WHAT NEEDS TO BE DONE
Continue the report on Marie Fleming's High Court case from its last sentence.

TEXT PROVIDED
-=-=-
The High Court has been told that the State is entitled to discourage suicide but is not entitled to stop a disabled person doing what an able-bodied person can do.
The submission was made by counsel for Wicklow woman Marie Fleming, 58, who is taking a landmark case to establish a right to end her life with assistance.
Senior counsel Brian Murray said the State was trying to do this by reference to a very general concept of the common good which was not being applied equally.
Mr Murray said suicide was not illegal yet Ms Fleming was prevented from ending her life because of her physical incapacity to do so.
He said previous cases had established the right to privacy, autonomy, self-determination and dignity which lie at the heart of Ms Fleming’s claim.
Those rights include the right to die with dignity, he said.
Mr Murray added it was unconstitutional and discriminatory if a person was to lose those rights enjoyed by those with the capacity to enjoy them.
-=-=-
SUPPLIED RECORDS
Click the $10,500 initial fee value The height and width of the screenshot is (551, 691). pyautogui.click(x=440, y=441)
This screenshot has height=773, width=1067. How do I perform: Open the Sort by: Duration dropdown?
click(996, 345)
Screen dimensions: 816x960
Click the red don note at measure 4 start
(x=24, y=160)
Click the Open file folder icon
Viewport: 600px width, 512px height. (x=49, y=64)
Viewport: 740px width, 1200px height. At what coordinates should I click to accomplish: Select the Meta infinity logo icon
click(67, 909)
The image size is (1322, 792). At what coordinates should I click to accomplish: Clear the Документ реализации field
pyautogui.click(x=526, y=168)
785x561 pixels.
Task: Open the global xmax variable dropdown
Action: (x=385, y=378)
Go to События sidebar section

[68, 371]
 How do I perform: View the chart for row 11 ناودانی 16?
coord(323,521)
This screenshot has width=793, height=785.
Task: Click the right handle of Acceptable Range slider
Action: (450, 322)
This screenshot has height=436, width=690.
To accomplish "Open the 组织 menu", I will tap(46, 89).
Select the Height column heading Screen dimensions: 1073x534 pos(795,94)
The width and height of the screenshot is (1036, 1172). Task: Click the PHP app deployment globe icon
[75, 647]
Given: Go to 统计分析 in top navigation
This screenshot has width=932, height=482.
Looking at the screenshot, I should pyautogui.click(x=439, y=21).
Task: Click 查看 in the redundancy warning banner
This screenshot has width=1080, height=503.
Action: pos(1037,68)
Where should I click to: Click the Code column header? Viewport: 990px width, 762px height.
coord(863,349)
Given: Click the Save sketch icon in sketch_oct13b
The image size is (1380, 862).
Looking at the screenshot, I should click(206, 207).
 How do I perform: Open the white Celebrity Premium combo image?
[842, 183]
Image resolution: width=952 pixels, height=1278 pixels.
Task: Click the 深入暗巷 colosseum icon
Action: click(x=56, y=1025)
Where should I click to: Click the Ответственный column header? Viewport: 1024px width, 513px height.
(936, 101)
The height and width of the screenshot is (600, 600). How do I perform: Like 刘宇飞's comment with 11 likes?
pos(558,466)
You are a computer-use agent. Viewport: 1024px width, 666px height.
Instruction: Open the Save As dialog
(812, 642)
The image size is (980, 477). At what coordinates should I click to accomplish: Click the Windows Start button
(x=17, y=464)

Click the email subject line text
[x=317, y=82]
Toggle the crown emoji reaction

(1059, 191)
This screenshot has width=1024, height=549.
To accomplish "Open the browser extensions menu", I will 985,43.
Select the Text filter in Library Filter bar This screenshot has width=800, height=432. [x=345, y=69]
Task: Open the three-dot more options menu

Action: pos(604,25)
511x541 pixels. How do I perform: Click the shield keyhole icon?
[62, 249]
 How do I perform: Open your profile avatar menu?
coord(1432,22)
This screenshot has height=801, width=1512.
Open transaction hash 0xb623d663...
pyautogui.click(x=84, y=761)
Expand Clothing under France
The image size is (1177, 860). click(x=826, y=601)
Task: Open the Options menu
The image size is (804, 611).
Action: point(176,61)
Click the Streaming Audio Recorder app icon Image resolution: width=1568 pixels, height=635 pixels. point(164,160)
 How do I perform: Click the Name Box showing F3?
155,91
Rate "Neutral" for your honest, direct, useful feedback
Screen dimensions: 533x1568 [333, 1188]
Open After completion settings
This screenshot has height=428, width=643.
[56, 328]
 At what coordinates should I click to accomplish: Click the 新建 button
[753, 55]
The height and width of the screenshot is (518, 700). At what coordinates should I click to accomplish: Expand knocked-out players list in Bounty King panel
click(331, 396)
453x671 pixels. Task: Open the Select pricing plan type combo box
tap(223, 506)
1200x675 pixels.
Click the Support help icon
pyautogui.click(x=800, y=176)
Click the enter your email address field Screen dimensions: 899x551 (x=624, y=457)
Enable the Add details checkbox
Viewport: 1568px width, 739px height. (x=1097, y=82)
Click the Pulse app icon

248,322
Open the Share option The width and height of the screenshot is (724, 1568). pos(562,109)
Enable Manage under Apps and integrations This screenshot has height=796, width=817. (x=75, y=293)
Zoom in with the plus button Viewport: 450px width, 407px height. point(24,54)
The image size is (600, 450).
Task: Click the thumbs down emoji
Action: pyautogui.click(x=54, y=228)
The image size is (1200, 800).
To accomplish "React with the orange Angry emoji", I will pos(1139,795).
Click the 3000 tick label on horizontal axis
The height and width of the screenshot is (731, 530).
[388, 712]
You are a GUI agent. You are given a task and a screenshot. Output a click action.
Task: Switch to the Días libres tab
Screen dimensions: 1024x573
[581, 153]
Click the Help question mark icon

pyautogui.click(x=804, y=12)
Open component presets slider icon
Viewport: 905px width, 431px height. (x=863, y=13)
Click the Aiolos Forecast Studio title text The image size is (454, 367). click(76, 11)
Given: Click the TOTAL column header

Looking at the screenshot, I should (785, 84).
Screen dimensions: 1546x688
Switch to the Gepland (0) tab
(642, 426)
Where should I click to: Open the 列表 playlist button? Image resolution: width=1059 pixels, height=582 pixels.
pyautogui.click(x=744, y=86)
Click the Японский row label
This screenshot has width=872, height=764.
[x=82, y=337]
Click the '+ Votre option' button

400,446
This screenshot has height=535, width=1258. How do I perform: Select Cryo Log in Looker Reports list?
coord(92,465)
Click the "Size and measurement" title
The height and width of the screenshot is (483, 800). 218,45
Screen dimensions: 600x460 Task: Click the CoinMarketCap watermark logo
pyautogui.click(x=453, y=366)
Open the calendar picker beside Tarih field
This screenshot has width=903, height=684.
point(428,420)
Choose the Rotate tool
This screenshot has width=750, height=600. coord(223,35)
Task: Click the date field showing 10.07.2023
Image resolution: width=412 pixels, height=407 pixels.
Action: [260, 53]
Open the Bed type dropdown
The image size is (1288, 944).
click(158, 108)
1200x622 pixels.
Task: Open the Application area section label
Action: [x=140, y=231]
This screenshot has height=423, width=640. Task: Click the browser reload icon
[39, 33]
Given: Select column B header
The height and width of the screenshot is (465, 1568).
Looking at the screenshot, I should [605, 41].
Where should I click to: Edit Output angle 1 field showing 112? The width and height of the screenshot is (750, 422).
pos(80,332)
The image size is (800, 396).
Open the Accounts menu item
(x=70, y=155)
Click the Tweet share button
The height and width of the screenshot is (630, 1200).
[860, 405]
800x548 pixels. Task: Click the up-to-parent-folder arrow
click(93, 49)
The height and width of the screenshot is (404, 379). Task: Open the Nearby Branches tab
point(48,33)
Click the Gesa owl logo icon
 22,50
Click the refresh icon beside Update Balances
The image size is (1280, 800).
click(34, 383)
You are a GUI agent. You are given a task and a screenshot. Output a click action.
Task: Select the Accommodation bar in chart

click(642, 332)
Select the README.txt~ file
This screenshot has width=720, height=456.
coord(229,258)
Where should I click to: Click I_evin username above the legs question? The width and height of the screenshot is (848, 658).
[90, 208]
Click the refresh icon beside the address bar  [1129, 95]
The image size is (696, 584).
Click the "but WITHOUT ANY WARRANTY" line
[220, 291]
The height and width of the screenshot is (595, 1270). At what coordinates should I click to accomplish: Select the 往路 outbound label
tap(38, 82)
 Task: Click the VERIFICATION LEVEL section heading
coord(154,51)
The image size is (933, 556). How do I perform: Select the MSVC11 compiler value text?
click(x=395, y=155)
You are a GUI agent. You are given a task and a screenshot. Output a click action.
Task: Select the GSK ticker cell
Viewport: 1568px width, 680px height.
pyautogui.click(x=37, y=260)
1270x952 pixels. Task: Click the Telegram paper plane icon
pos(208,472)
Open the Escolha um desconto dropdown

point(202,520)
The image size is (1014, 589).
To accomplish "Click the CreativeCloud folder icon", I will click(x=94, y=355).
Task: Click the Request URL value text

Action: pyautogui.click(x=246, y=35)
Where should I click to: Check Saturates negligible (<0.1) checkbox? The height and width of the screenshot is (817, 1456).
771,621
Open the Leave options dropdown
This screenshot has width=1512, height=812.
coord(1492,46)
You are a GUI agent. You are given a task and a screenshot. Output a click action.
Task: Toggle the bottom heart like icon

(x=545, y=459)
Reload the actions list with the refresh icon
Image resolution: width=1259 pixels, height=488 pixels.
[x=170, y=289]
-=-=-
RESPONSE
It was wrong for the State's interest in the lives of people on some theory of natural law to override a person's free choice.
Ms Fleming was diagnosed in 1986 with MS and is in the final stages of the condition.
She is past the point where she could take her own life unaided but wants to establish the right to end her life with assistance.
She is challenging a section of the Criminal Law Suicide Act which makes is an offence to help someone take their own life.
Her lawyers argue the section of the act is contrary to the provisions of the Constitution and incompatible with the European Convention on Human Rights.